I See Dead People

When you’re alone, do you ever get a weird feeling that you’re not, well, alone? I do. Or, at least, I think I do. I don’t know, maybe I’m crazy.

Oh no, I’m definitely crazy. But maybe I’m also crazy about this.

I don’t necessarily see ghosts, but I feel presences. At least I think I do. Maybe it’s the fact that I want to believe that those who’ve crossed over, or maybe haven’t, watch over us. It’s not a constant feeling, but sometimes at home, I feel like somebody’s watching me—and not in the creepy, stalker way that you’re probably thinking. I just feel like someone is there, keeping an eye on things.

Sometimes, I’d like to think it’s Nan, but most of the time, I feel like it’s Opa.

I feel like it’s him because of the way things are. Oma’s been a widow for exactly thirty years as of Monday, and yet, she still keeps her bedroom light on for him. She still has some of his most prized possessions around the house, and only ever talks about what a great man he was.

After about twenty-five years of marriage, and then thirty years of being a widow, she is still in love with him. So I have a crazy theory that he keeps a close eye on her.

Maybe it’s the romantic in me that believes that, maybe it’s my connection with spirit, or maybe it’s just me being insane. I don’t know. I’d like to think I’m not wrong, though.

I also like to think that when big holidays come around, like Christmas and Easter and St. Patrick’s Day, that I can feel Nan close by. Maybe I just really wish that she was actually there, so a part of my subconscious tries to trick me with that chilling feeling of a ghostly presence. I won’t ever really know for sure, but I like to think that my gut feeling is right.

Maybe it’s because I talk to them every once in a while, or send thoughts. Maybe they hear me.

Maybe I’m just insane…who knows?

I honestly don’t know what to think about all of this.
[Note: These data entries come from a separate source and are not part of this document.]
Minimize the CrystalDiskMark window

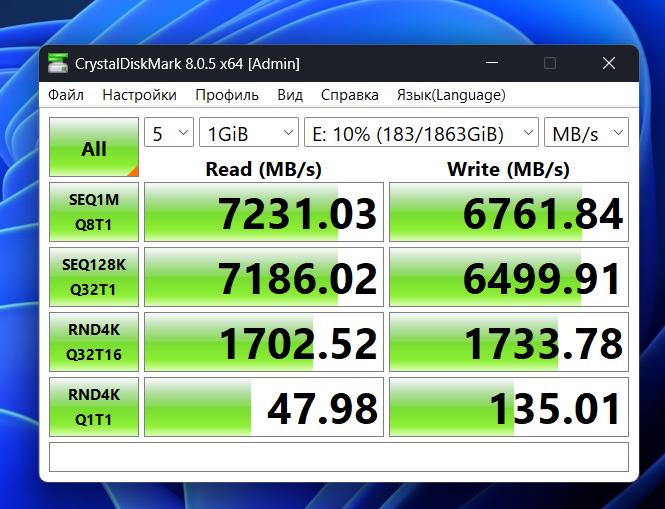(x=491, y=63)
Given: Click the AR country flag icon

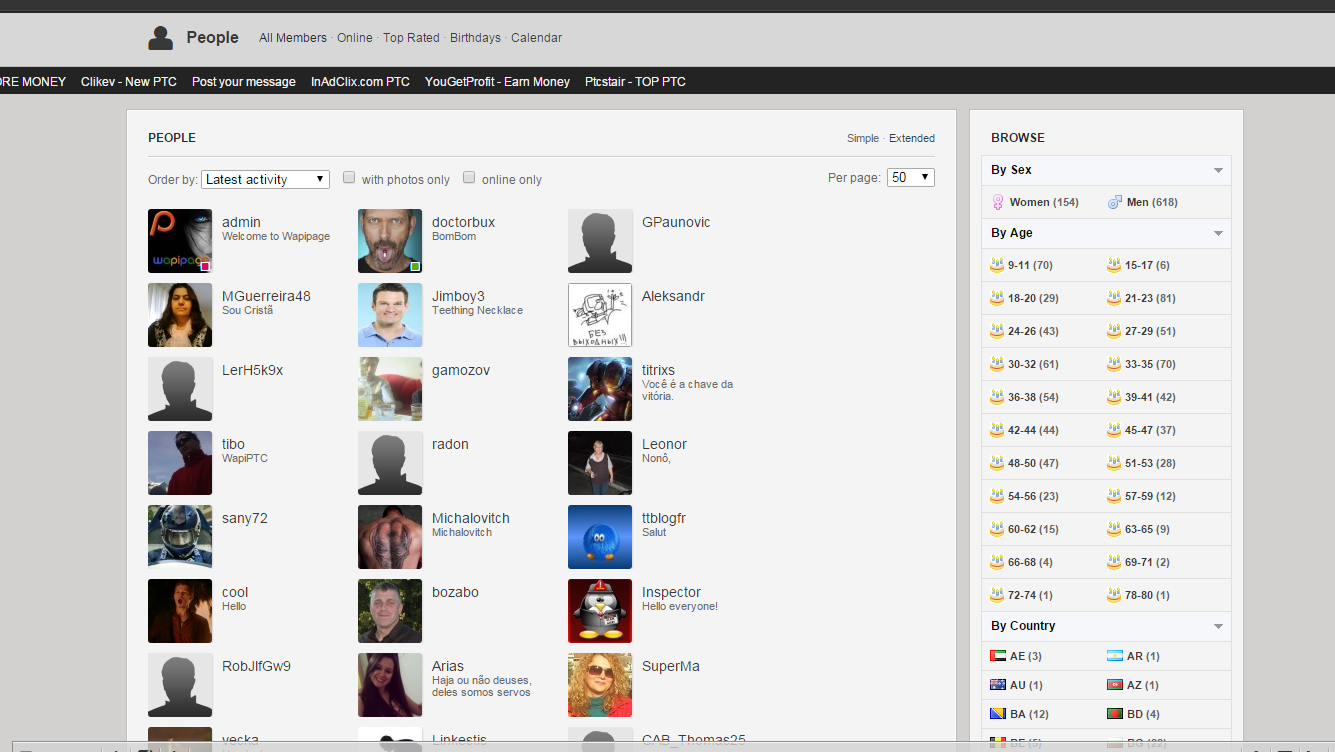Looking at the screenshot, I should [x=1114, y=656].
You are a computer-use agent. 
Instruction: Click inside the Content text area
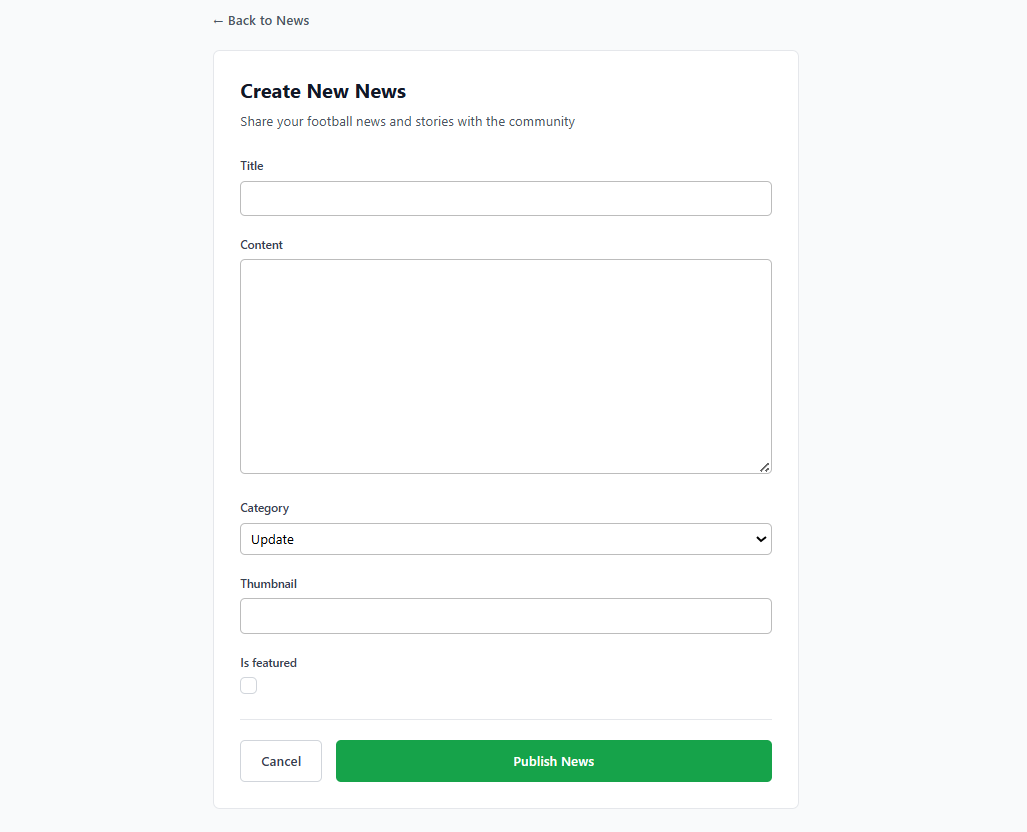point(505,366)
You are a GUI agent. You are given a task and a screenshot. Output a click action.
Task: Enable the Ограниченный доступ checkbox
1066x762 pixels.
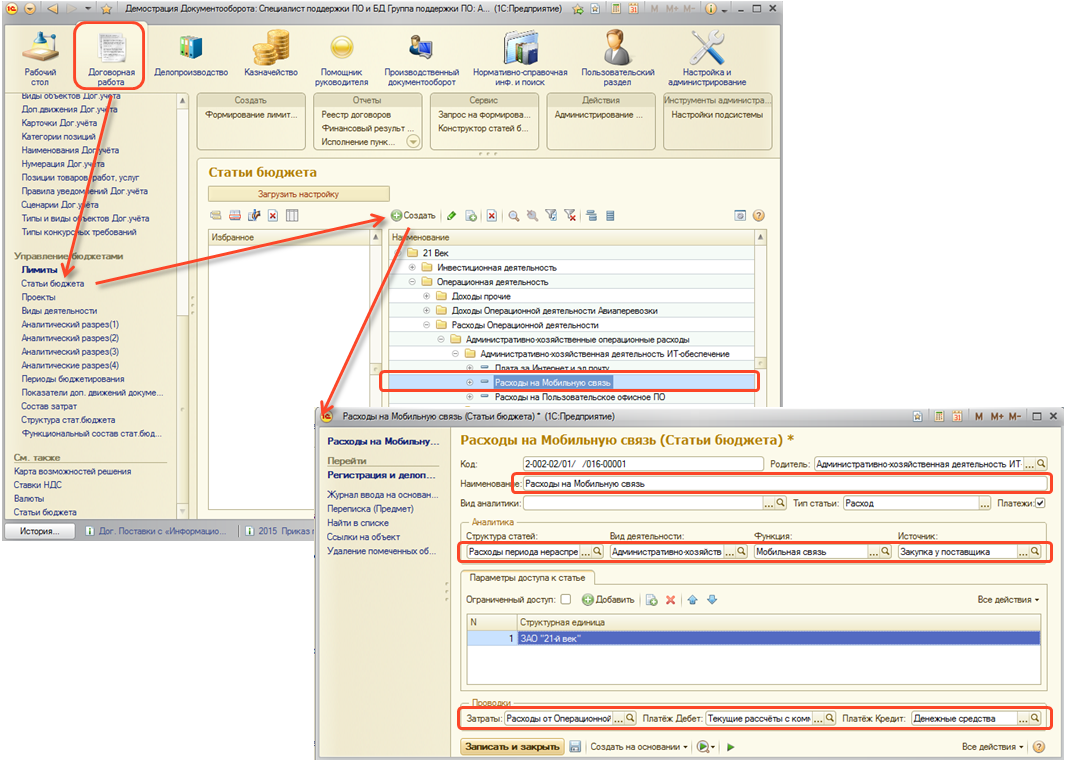(566, 600)
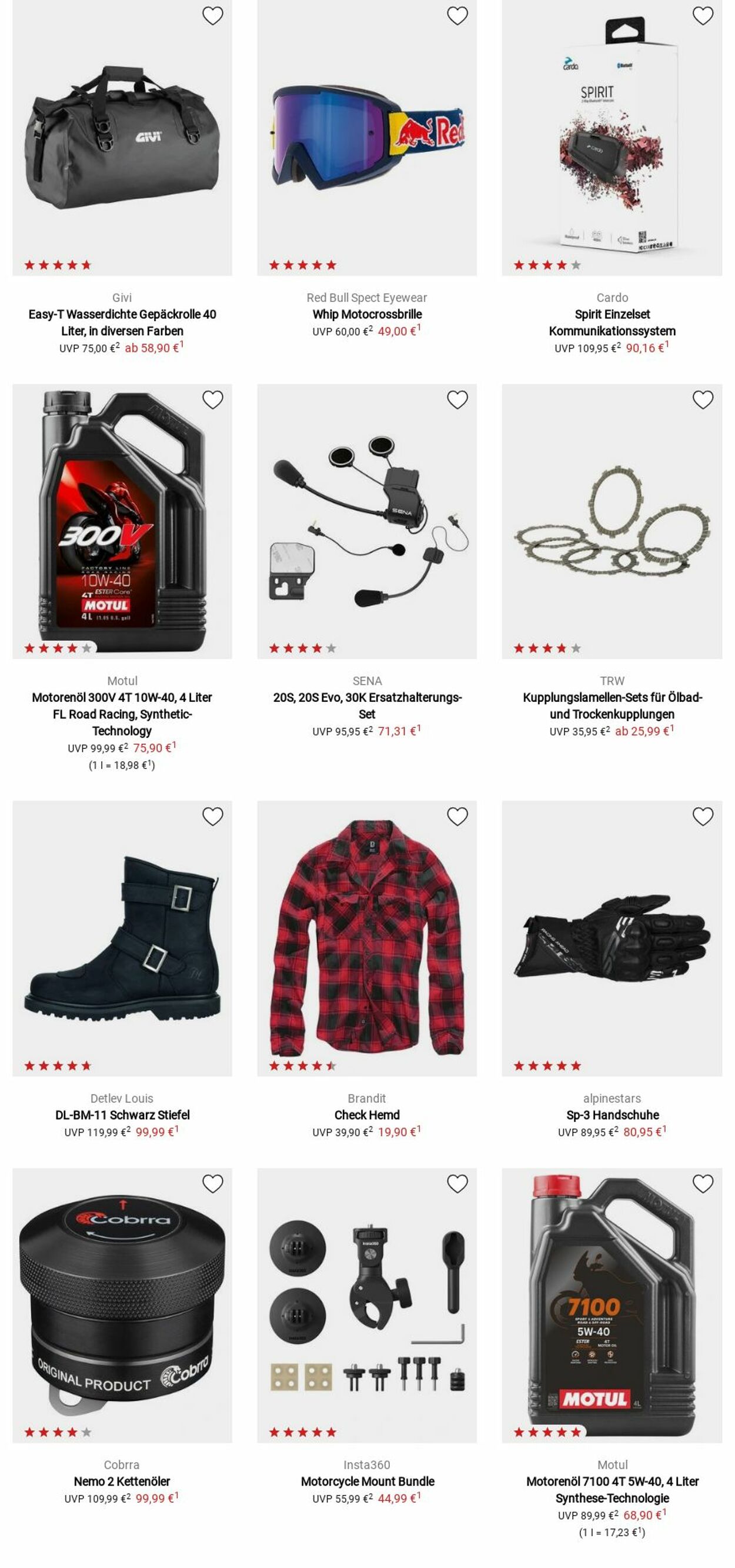Favorite the Red Bull Whip Motocrossbrille
The image size is (735, 1568).
(457, 16)
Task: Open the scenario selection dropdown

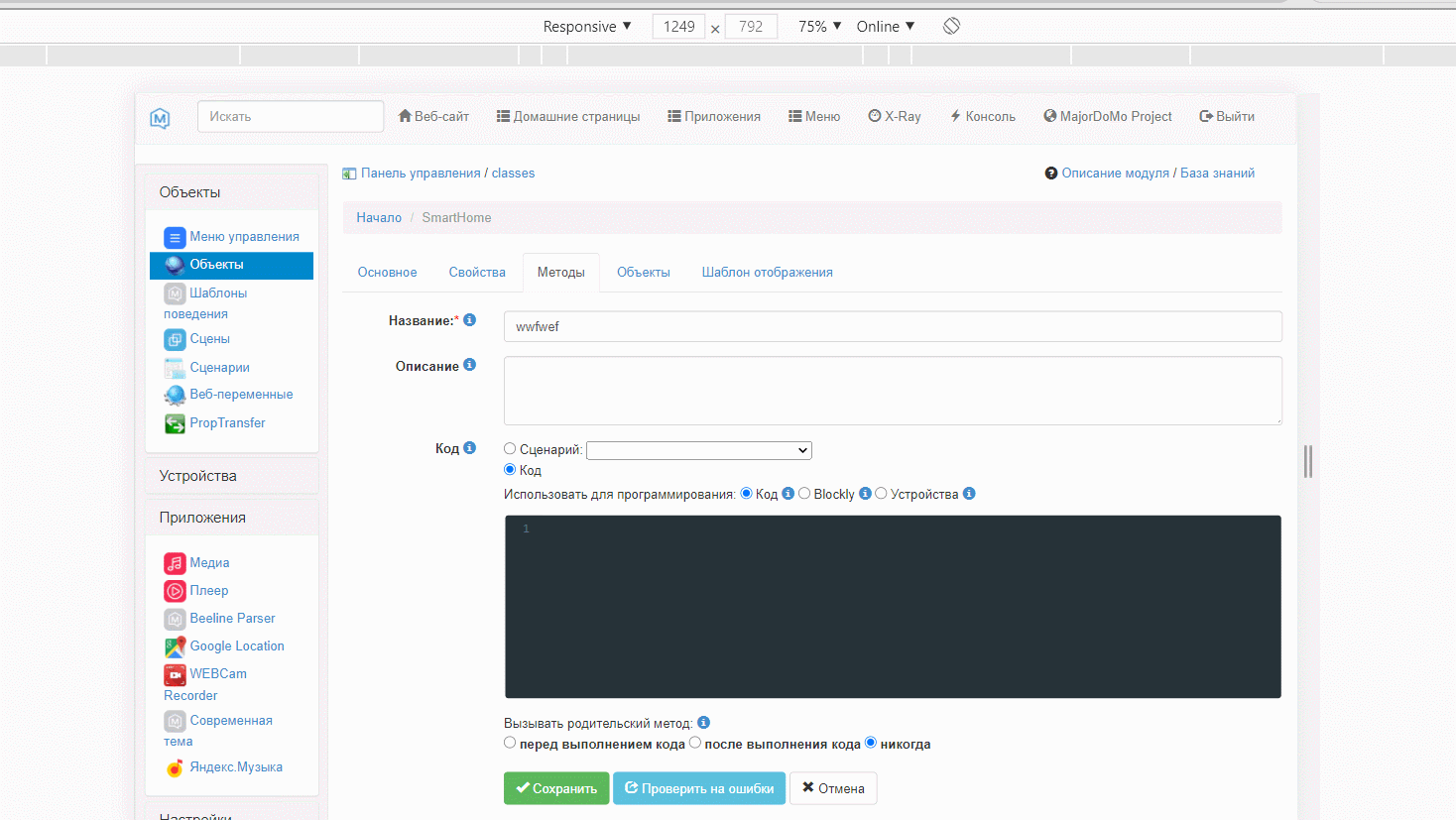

I have family members that are super sensitive to spirits, and swear that they can hear and see things, but maybe we’re all just trying to find some sort of relief system.

I feel like I think about the people that I’ve lost, or never got the chance to meet, more often that most people do. There almost never goes a day that I don’t think about Nan, and I wonder about Opa and Mika and my family friend/cousin, Matthew, very often. I don’t know why I do it, but I do. I wonder what they’d look like, sound like, act like; I wonder if they sit back and watch all the chaos going on, like we do to characters on TV.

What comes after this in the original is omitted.